Skip to content

Non functional requirements

1. Security and compliance

  • For private document, only users with permission should be able access the document.
  • Is expected to have in flight and at rest encryption for documents.
  • Is expected to have in flight encryption for operations.
  • Is expected to implement firewall rules.
  • Is expected to avoid most common attacks (DDoS, XSS, CSRF and SQL Injection).
  • Is expected to provide authentication and authorization.
  • Should implement local throttling or debounce when sending operations to sync service to avoid DDoS.
  • All document access and modifications should be logged with user identity, timestamp, and operation type.
  • Audit logs should be retained according to retention policies.

2. Availability

2.1 Balancing high availability and offline support

  • System should provide continuous document editing for users offline and availability requirements focus on synchronization and conflict resolution when reconnecting.
  • Availability requirements focus on backend services for real-time synchronization and collaboration, rather than local offline editing.
  • Multi-region replication with automatic conflict resolution ensures consistency when offline changes are merged.

2.1.1 Recovery Time Objective (RTO)

  • Should be minimized to ensure quick system restoration after incidents.

2.1.2 Recovery Point Objective (RPO)

  • Should aim to prevent loss of collaborative operations, using snapshots and replication strategies.
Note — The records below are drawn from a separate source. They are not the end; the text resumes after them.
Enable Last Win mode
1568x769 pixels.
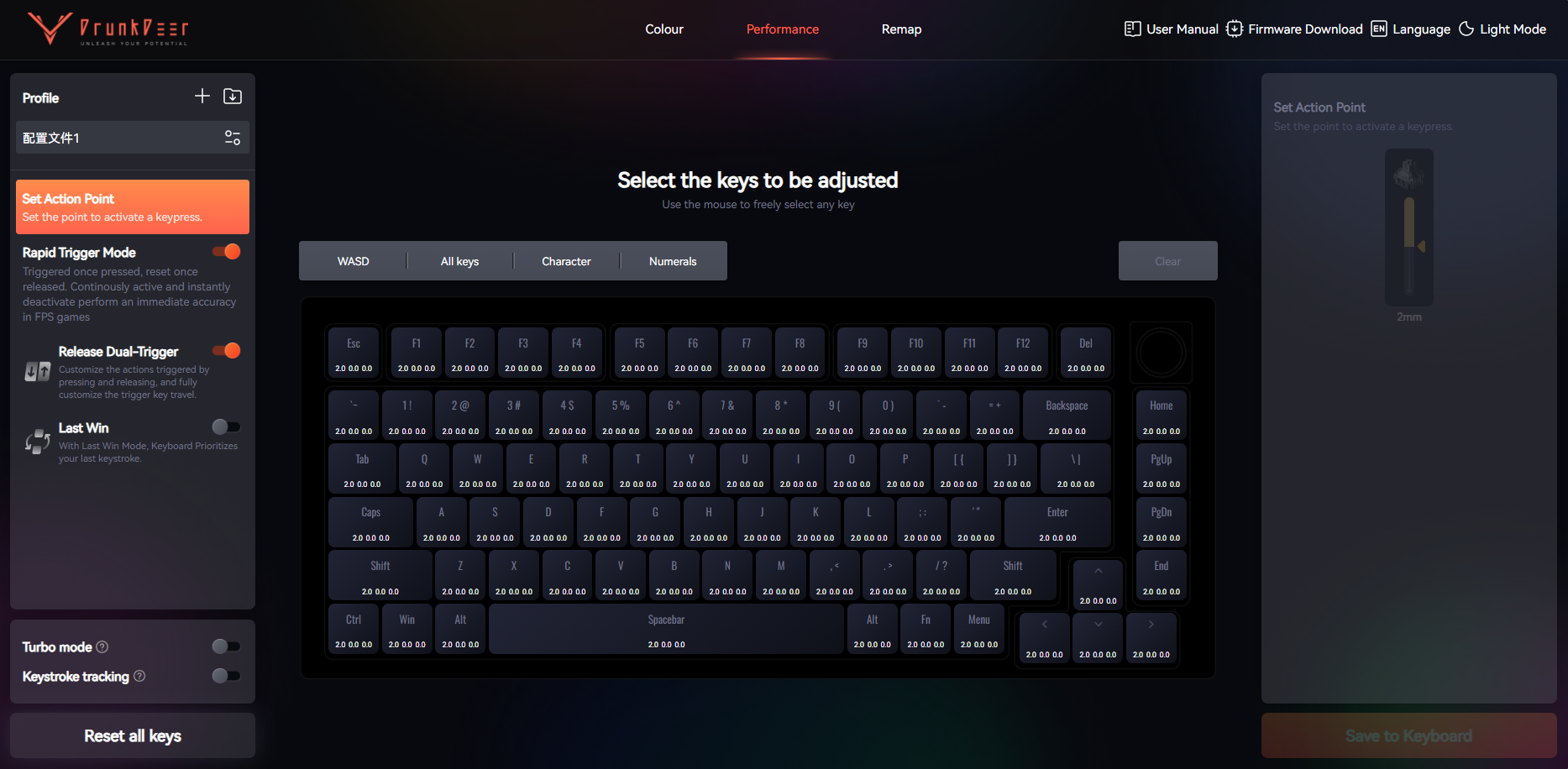coord(226,426)
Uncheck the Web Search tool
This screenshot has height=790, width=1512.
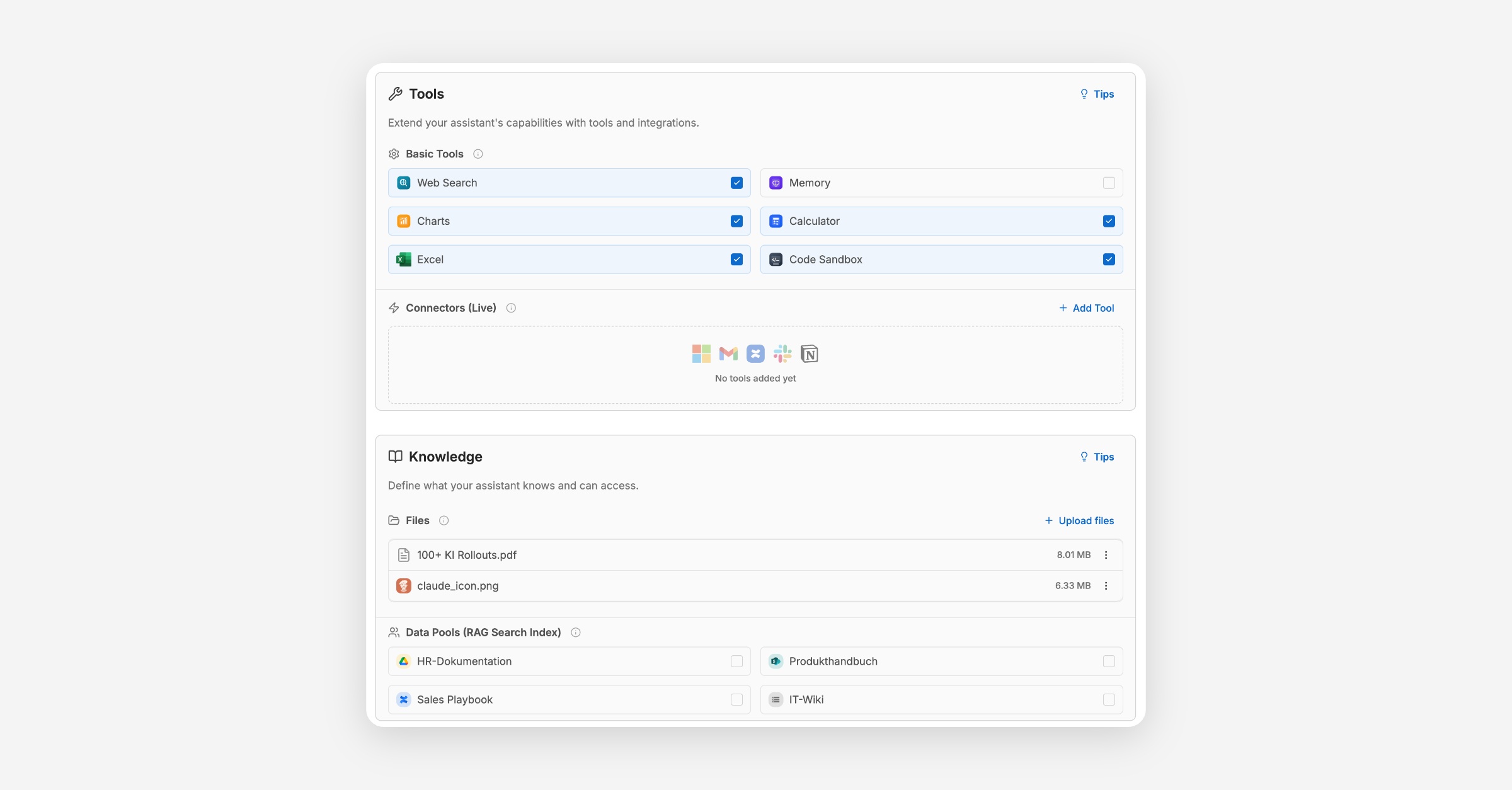click(736, 183)
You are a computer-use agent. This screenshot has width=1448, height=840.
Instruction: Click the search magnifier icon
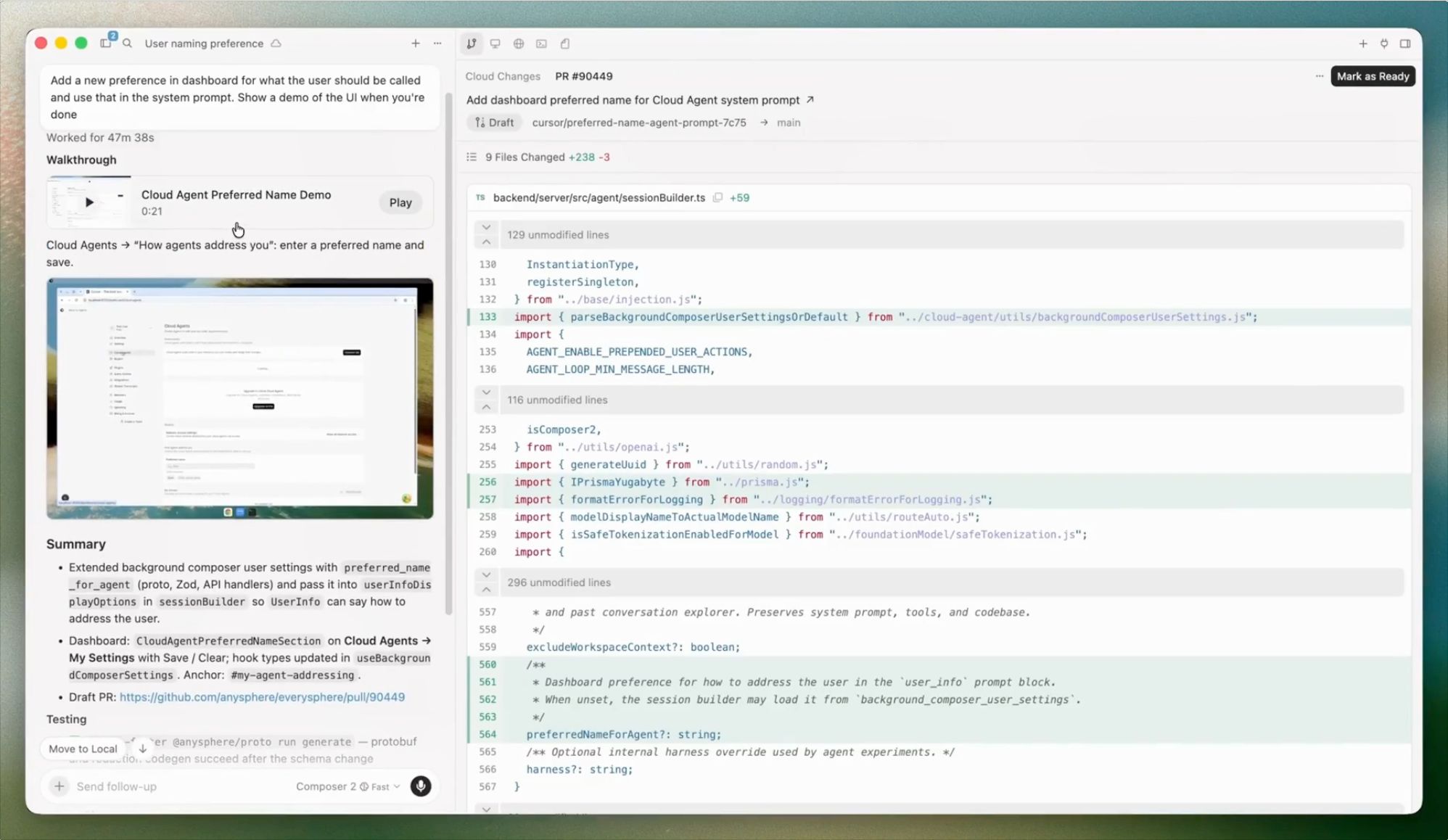pyautogui.click(x=127, y=44)
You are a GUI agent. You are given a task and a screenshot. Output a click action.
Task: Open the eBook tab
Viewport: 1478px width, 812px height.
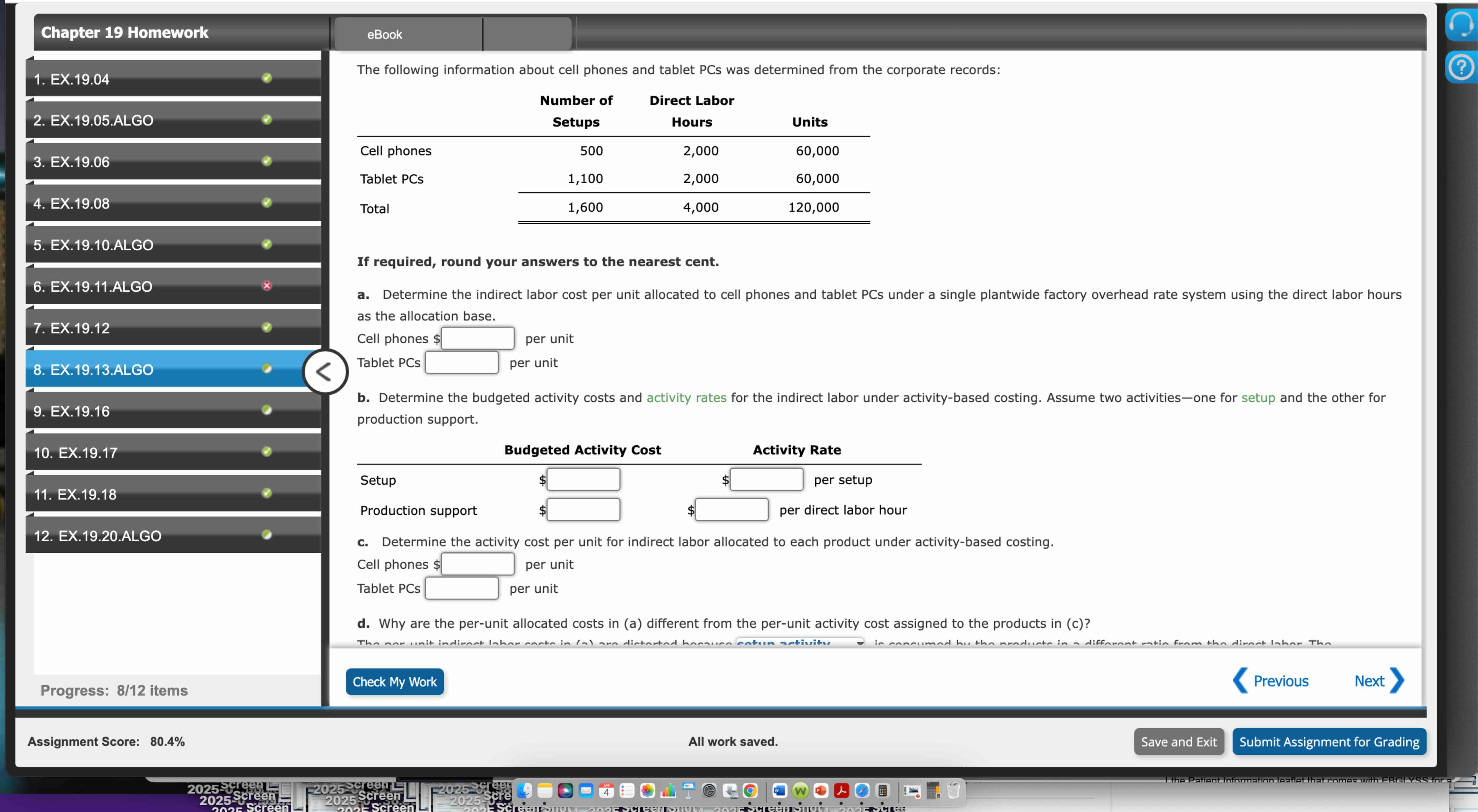click(x=384, y=34)
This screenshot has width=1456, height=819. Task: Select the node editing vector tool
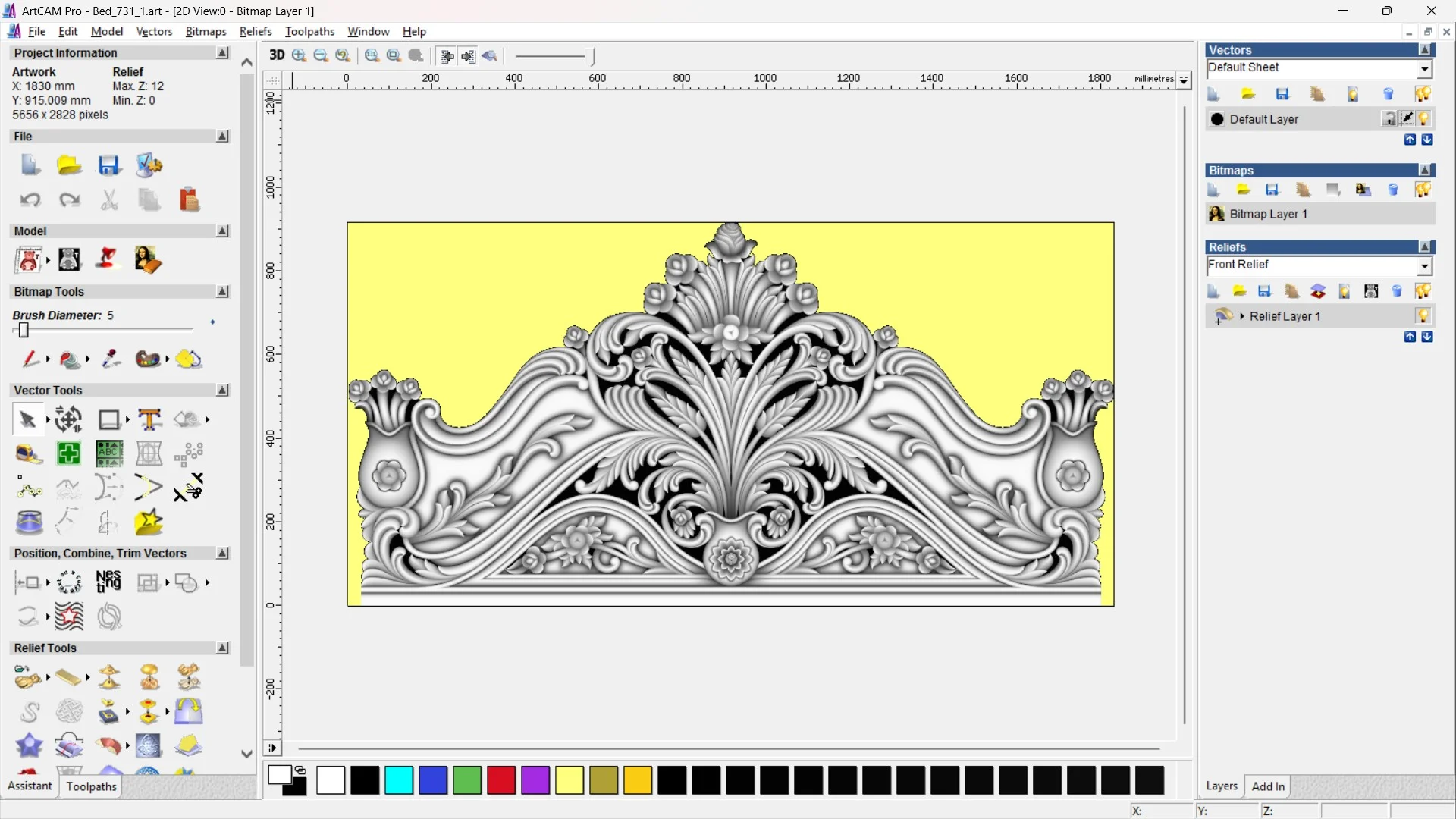(29, 489)
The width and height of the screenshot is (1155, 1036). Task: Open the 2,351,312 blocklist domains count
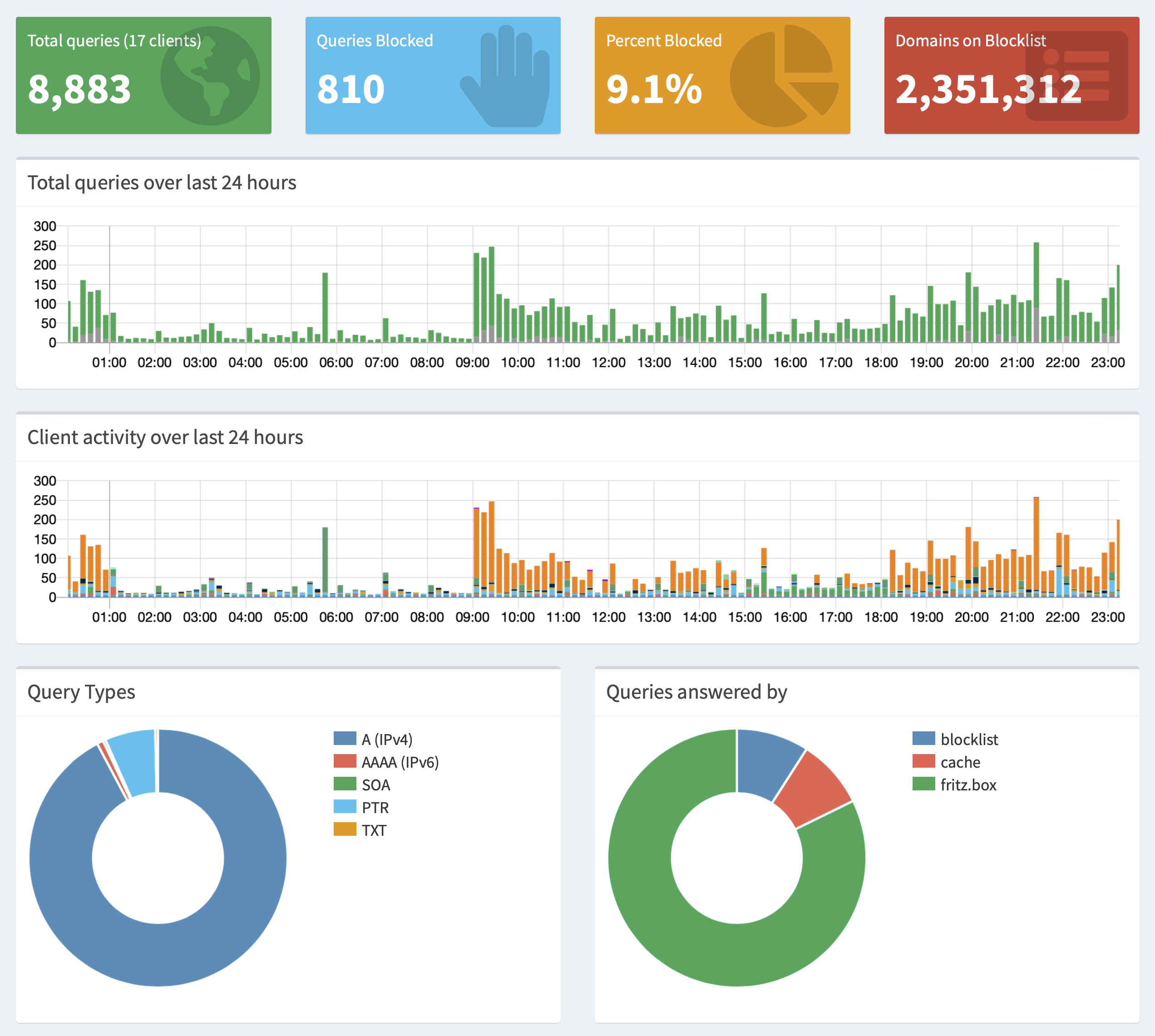(987, 89)
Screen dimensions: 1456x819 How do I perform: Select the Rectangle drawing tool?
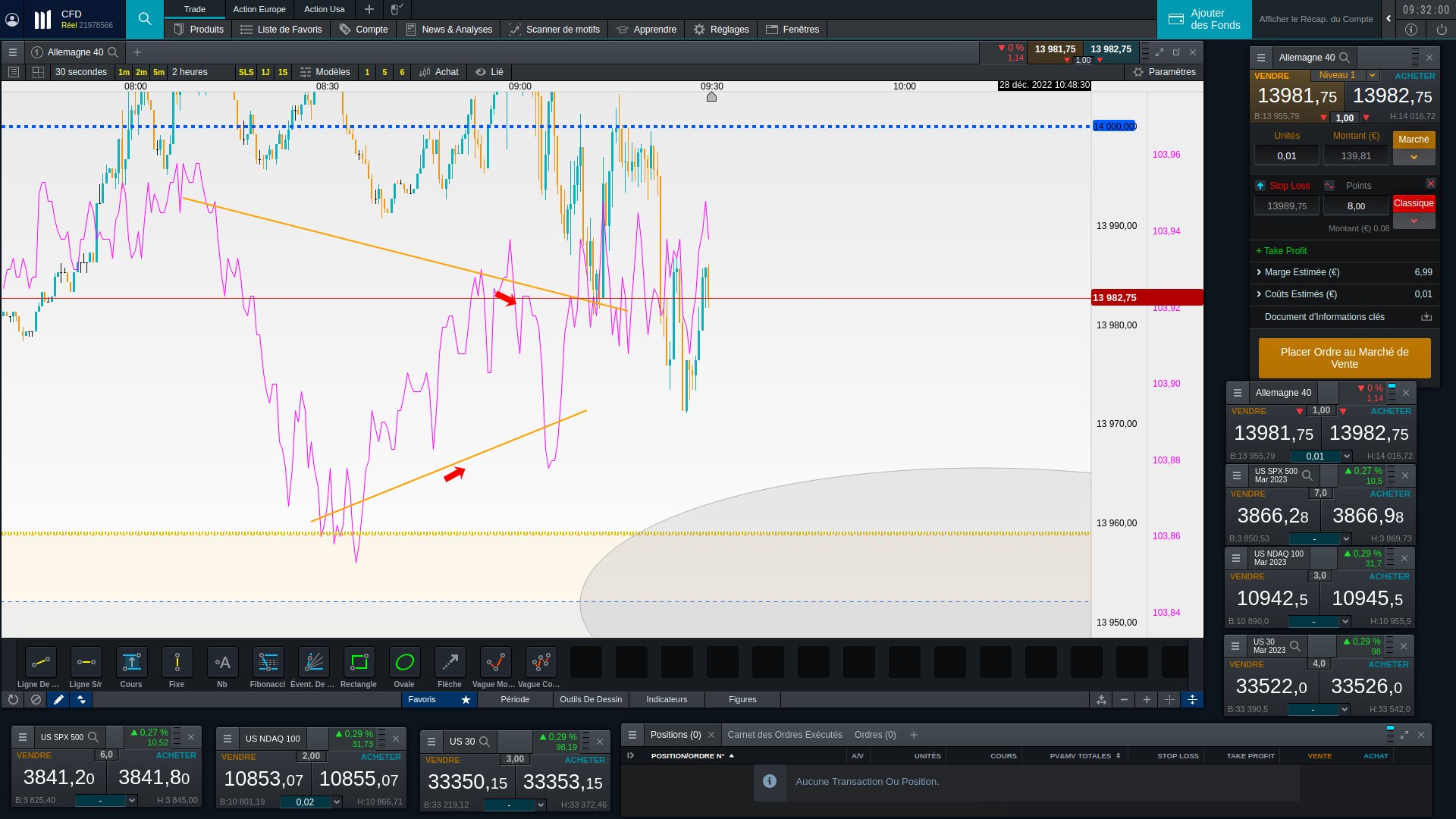[359, 663]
2.2 Distributed architecture

  • Handle network partitions, latency, and failure scenarios.
  • Database replications.
  • Documents snapshots and restoration.
  • Global load balancer.
  • Global DNS.

2.3 Avoid data loss (CRDT)

  • Is expected to provide offline support to collaborations even without internet connectivity.
  • Is expected to use LSEQ to handle sequential and ordered.
  • LSEQ algorithm should be a great solution to ensure sequential, ordered and idempotent operations while optimizing the data structure to support bigger documents.

2.4 Fault tolerant

  • Should be able to handle network partitions, latency, and failure scenarios.
  • Is expected to use a multi-region strategy.
  • Is expected to use a fail-over strategy.
  • Is expected to use data replication strategy.

3. Scalability

  • Is expected to support from 3 users to 100,000+ concurrent users.
  • Should enable horizontal scalability.
  • Should enable distributed sessions throught instances.
  • Should provide partitioned storage for documents.
  • Vertical scaling may be used as a fallback.
  • Is expected to implement a rate-limit to ensure scalable concurrency.

3.1 Memory usage

  • Is expected to use an implementation on the synchronization service (for conflicts merge) with NodeJs streams to reduce memory overhead in each instance.
  • Is expected to use Kafka persisted streams to keep track of checkpoints to avoid data loss in case of any failure or interruption during stream processing.

3.2 Horizontal scaling

  • System should support horizontal scaling across multiple instances to handle peak loads.
  • Is expected to use autoscaling strategy.
  • Is expected to use cluster mode with NodeJs to use all available cores of each instance CPU.

4. Performance

  • Is expected to provide local operations with sub-50ms response times with instanteneous renderizations.
  • Should ensure online syncrhonization with a p99 of sub-200ms response times for collaborative operations.
  • Is expected to provide Content Delivery Network (CDN) to optimize to edge users.
  • Is expected to provide edge caching.
  • Is expected a low latency for global users with multi-region strategy.

5. Consistency

  • Should maintain data integrity across distributed components.
  • Is expected to have an eventual consistency across multi-region databases and services.

6. Traceability: Version control

  • Should provide checkpoints with snapshots to enable restorations.
  • Should provide version control with audit mode (metadata and author).

7. Observability

  • Should provide logs, distributed traces, metrics, alarms and dashboards to monitor and provide support for incidents.